= Calabar Free Trade Zone =

The Calabar Free Trade Zone (CFTZ) is an area just north of the port of Calabar, Cross River State, Nigeria that is occupied by companies engaged in manufacturing, trading, provision of services and oil and gas related activities. These companies benefit from special taxation rules and duty-free imports.

The enabling act for Registered Free Zones in Nigeria came into effect in 1992.
The Calabar Free Trade Zone, the first of these, was fully completed by 1999 and started operation after official commissioning in November 2001. The CFTZ is owned by the Federal government.
Lack of dredging in the Calabar River channel was also affecting the zone, forcing companies to rely on Port Harcourt or Lagos for import and export of goods.
These problems had not been addressed by December 2010, when the General Manager of the zone said the epileptic power supply, poor quality roads and non dredging of the river channel had slowed development of the port. He said "... often times we have had cases of containers dropping from trucks due to bad roads. It is also additional cost to transport containers from Port Harcourt and Lagos to Calabar".
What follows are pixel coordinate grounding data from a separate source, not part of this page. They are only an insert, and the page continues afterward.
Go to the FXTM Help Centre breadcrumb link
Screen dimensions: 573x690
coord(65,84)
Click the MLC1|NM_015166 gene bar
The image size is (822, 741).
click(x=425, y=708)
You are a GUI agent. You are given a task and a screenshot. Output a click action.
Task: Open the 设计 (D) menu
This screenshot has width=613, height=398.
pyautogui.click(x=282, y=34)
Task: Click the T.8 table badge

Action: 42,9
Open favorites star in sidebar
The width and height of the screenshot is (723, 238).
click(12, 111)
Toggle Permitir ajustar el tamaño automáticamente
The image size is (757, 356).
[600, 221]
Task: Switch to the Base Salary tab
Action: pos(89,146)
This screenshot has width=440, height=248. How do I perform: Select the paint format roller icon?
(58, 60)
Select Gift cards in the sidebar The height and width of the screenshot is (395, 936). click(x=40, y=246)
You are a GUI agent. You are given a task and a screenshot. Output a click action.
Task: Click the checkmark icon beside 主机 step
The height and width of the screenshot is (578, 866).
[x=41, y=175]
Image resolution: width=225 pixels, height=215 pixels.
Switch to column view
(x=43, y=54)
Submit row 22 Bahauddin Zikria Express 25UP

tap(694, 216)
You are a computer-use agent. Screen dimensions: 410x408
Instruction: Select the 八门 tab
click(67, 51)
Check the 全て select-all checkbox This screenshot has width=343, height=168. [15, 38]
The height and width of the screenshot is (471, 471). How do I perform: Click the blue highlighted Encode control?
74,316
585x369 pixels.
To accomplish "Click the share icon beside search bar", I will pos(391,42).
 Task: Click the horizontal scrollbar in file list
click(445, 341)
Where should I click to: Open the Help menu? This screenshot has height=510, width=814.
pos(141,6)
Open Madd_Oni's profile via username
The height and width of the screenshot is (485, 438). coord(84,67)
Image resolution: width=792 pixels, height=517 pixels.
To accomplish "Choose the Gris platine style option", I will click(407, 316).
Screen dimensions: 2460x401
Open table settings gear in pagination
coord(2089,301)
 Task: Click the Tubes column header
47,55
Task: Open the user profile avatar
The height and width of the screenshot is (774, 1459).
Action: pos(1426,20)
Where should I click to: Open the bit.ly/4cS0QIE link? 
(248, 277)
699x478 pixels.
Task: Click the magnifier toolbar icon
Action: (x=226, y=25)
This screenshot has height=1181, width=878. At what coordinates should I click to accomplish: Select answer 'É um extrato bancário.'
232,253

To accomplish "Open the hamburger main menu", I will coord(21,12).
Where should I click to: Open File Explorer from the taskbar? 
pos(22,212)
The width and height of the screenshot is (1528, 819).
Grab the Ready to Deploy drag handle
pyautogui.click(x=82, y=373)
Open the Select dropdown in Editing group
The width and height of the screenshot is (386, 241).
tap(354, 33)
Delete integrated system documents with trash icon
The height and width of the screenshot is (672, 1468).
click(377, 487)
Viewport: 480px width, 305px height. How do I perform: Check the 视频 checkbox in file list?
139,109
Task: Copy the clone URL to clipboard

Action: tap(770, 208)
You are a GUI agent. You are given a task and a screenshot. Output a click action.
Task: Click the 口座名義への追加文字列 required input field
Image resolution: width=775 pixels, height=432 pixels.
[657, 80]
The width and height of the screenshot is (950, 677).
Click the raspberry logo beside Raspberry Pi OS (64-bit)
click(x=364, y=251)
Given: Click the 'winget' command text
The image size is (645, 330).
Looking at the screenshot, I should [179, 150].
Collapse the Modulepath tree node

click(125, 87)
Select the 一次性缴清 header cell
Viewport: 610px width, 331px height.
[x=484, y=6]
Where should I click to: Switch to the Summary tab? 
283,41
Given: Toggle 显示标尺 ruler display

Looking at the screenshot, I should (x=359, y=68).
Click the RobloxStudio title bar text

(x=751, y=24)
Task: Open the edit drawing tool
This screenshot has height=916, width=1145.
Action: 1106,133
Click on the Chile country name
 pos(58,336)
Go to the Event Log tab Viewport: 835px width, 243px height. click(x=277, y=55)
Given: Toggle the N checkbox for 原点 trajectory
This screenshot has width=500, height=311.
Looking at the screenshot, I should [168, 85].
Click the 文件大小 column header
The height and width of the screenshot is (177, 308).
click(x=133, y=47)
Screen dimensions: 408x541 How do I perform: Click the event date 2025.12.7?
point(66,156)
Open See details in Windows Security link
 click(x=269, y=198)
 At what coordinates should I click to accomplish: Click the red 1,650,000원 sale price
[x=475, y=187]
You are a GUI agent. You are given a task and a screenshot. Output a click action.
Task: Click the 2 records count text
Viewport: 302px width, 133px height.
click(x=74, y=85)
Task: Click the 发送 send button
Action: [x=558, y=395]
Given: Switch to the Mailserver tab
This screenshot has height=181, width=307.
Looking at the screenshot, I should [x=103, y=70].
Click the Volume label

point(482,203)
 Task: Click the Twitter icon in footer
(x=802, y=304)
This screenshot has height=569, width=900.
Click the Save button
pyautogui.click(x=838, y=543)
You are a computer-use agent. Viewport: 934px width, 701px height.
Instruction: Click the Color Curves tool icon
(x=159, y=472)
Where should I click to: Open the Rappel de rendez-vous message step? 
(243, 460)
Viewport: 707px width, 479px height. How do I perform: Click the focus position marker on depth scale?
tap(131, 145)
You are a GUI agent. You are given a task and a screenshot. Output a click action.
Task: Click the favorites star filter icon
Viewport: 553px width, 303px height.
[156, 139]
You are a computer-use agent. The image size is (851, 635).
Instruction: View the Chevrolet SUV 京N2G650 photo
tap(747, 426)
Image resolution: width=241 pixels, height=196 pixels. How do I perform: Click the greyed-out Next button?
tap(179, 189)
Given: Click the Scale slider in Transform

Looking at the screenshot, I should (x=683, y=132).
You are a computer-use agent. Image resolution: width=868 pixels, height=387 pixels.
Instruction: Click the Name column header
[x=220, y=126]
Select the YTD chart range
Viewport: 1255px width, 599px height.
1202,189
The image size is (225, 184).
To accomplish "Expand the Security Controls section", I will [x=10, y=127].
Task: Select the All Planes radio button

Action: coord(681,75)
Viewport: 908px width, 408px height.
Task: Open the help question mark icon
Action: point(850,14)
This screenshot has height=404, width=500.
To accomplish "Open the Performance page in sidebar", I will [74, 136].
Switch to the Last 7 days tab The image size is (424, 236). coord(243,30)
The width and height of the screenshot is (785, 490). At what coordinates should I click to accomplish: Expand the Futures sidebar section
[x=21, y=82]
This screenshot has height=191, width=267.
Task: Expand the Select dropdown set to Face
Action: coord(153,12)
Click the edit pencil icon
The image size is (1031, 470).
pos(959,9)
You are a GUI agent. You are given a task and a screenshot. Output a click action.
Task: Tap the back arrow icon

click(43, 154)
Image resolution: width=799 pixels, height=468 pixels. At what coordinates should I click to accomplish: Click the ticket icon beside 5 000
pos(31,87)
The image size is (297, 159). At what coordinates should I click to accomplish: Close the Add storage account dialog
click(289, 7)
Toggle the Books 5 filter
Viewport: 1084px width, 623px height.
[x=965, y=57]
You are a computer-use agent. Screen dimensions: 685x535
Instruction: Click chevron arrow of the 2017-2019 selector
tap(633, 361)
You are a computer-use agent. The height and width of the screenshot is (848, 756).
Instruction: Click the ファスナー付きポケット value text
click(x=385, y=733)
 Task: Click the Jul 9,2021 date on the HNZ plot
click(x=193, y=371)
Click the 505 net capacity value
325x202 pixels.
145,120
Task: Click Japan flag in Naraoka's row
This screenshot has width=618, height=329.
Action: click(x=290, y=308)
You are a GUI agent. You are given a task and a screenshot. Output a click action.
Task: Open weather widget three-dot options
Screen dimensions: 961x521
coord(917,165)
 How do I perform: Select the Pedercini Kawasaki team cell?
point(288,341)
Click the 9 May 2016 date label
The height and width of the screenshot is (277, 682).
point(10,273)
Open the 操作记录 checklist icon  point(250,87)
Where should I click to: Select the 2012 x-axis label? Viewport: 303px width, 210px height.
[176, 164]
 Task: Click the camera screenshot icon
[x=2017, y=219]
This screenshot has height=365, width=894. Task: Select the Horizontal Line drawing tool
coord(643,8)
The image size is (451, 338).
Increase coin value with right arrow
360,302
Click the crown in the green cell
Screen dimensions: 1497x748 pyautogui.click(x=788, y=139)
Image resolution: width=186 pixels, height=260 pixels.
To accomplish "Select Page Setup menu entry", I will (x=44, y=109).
The Tinapa Free Zone & Resort, to the north of the Free Zone, was commissioned on 2 April 2007, intended to combine business and recreational functions with duty-free shopping.
The legal status of the Tinapa Free Trade zone has been uncertain. It is owned by the Cross River state government, but only the Federal government can operate a free trade zone. Governor Liyel Imoke appealed to the Federal Government to take a stake in the project, and to remove uncertainty about Tinapa's status, which is hindering investment.

In September 2009, Cross River Governor Liyel Imoke said the 1992 laws that established the Calabar Export Processing Zone should be overhauled to match its current status as a Free Trade Zone.
He also said the 2005 gazette that made Calabar Port a Free Port should be implemented.
In August 2011, Olusegun Aganga, the Federal Minister of Trade and Investment, visited the Calabar Free Trade Zone and the Tinapa Business and Leisure resort. He said that the government planned an extensive review of Free Trade Zones across the country to ensure they met the requirements to attract Foreign Direct Investment and to create jobs.